-- Begin SUPPLIED TEXT --

DELHI’S HEART OF DARKNESS!

VIOLENCE: The largest number of deaths in the recent explosion of violence fuelled by hate speeches happened in lower middle-class north-east Delhi which has a mixed population of Hindu and Muslim traders

by Udit Misra, Nushaiba Iqbal

The north-east part of Delhi which has seen unabated violence has historically been for mixed community with Muslim and Hindus living in close harmony. As many as 42 people died in the recent riots with most victims being Muslims. From its small coaching centres to its little businesses, its open drains to its Metro line, its mixed population to the recent polarisation, who is responsible for the north-east Delhi violence, leaving 42 dead?

LAST WEEK in Delhi, as homes and shops were burnt down and gunshots rang through crowded lanes, a part of the nation’s Capital was thrust into the nation’s consciousness — Northeast Delhi, India’s most densely populated district, one of its poorest, holding the highest Muslim population among Delhi’s nine Census districts and the least number of its bank branches.
The 2011 Census calculated 22.42 lakh residents packed within a 62 sq km space in Northeast Delhi. This density, of 36,155 persons per sq km, makes it thrice as crowded as the average for the National Capital Territory of Delhi and almost double suburban Mumbai’s.

NEW AND YOUNG DELHI

But this is also a “new” and “young” Delhi, with none of the history and grandeur that the Shahjahanabad walled city or the Lutyens Bungalow Zone evoke. Half a century ago, the 1961 Census had put Northeast Delhi’s population at a mere 38,155 or a 1.4% of the state’s total. Even in 1981, it had only 4.87 lakh people, the lowest for any district of the state, barring the 1.44 lakh residing in the exclusive babu-neta enclave of New Delhi.
Northeast Delhi’s growth is a phenomenon of the last three decades. The district’s population rose to 10.85 lakh in 1991, 17.65 lakh in 2001 and 22.42 lakh in 2011 — or 13.4% of the state’s — even as New Delhi’s shrunk to 1.42 lakh by the last Census. That makes it the real “new” Delhi, which also, however, epitomises the “other” Delhi.
The district has three main tehsils: Seelampur, Seemapuri and Shahdara (which has now been made a separate district). While more than 85% of its population lives in the first two, they have essentially grown around Shahdara which, at one point in time, was envisaged as an industrial area. That promise did not particularly materialise: According to Delhi government data, the Jhilmil Tahirpur complex near Shahdara houses just 33 industrial sheds, compared to the 437 in Okhla (in South Delhi), 177 on Rohtak Road (West Delhi), and 103 in Wazirpur and 90 on Lawrence Road (Northwest Delhi). More recent are the industrial complexes at Narela and Bawana, which are in North and Northwest Delhi and have emerged as much bigger hubs.

-- End SUPPLIED TEXT --

WHAT TO PRODUCE: Reproduce the passage of the article on Northeast Delhi starting with "LAST WEEK in" and going on through "double suburban Mumbai’s.". The records that come next have nothing to do with the article on Northeast Delhi.

-- Begin LISTED ENTRIES --

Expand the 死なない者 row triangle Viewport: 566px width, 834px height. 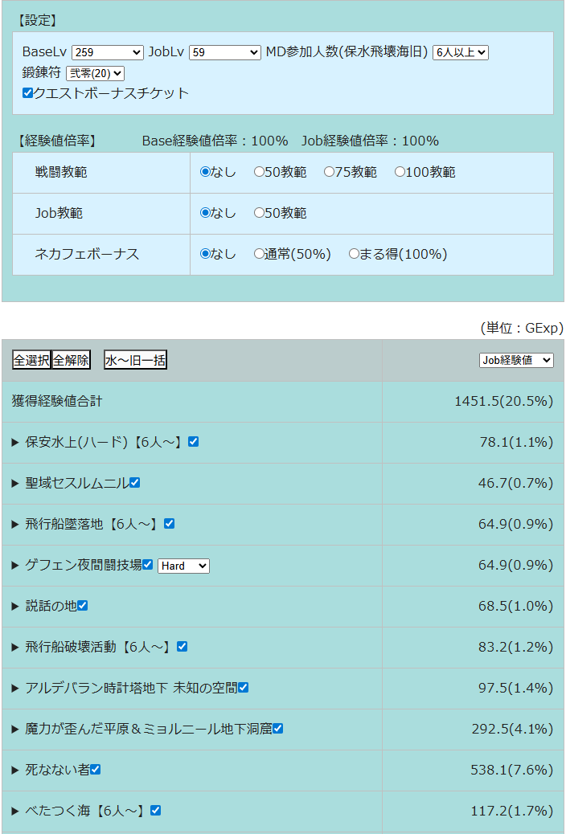coord(15,770)
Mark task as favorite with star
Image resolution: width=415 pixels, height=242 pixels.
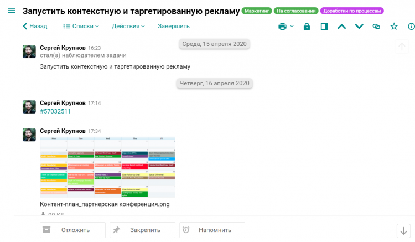(394, 26)
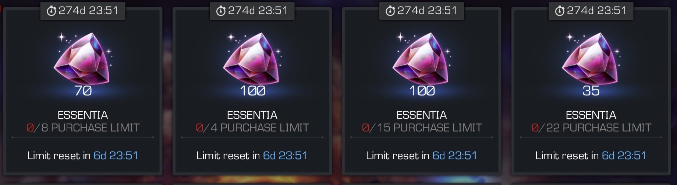
Task: Click the stopwatch icon on the fourth card
Action: pos(560,11)
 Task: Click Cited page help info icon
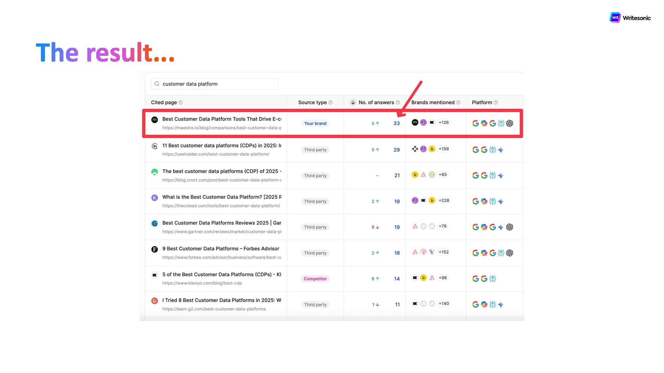point(181,103)
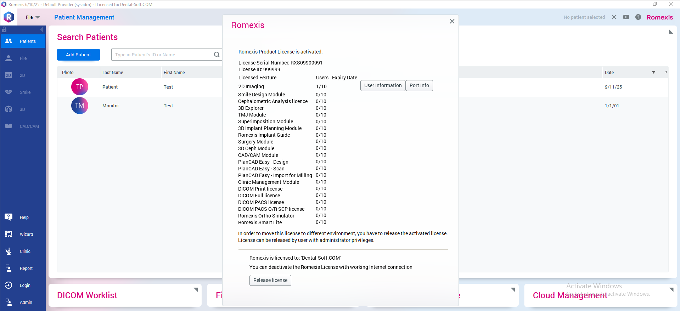Viewport: 680px width, 311px height.
Task: Toggle the sidebar lock icon
Action: pos(4,30)
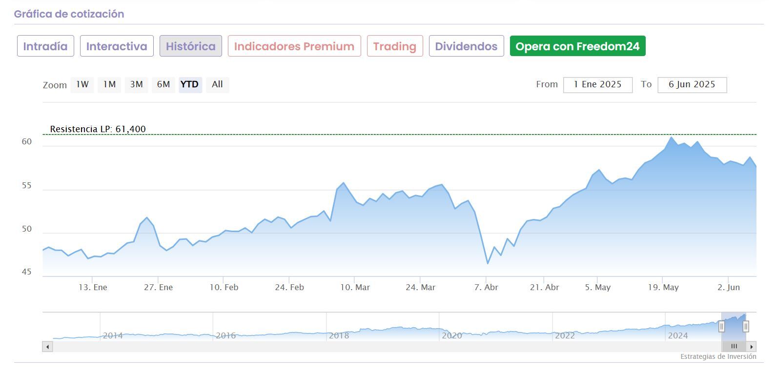Click the From date field
776x374 pixels.
(x=597, y=84)
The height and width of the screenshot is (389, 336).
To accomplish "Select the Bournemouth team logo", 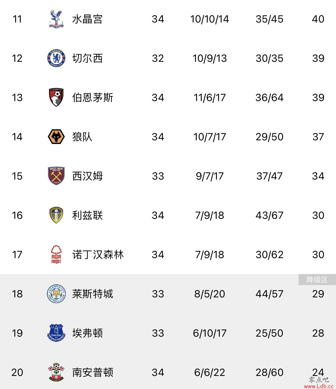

-- End LISTED ENTRIES --

RESULT FOR THIS TASK:
LAST WEEK in Delhi, as homes and shops were burnt down and gunshots rang through crowded lanes, a part of the nation’s Capital was thrust into the nation’s consciousness — Northeast Delhi, India’s most densely populated district, one of its poorest, holding the highest Muslim population among Delhi’s nine Census districts and the least number of its bank branches.
The 2011 Census calculated 22.42 lakh residents packed within a 62 sq km space in Northeast Delhi. This density, of 36,155 persons per sq km, makes it thrice as crowded as the average for the National Capital Territory of Delhi and almost double suburban Mumbai’s.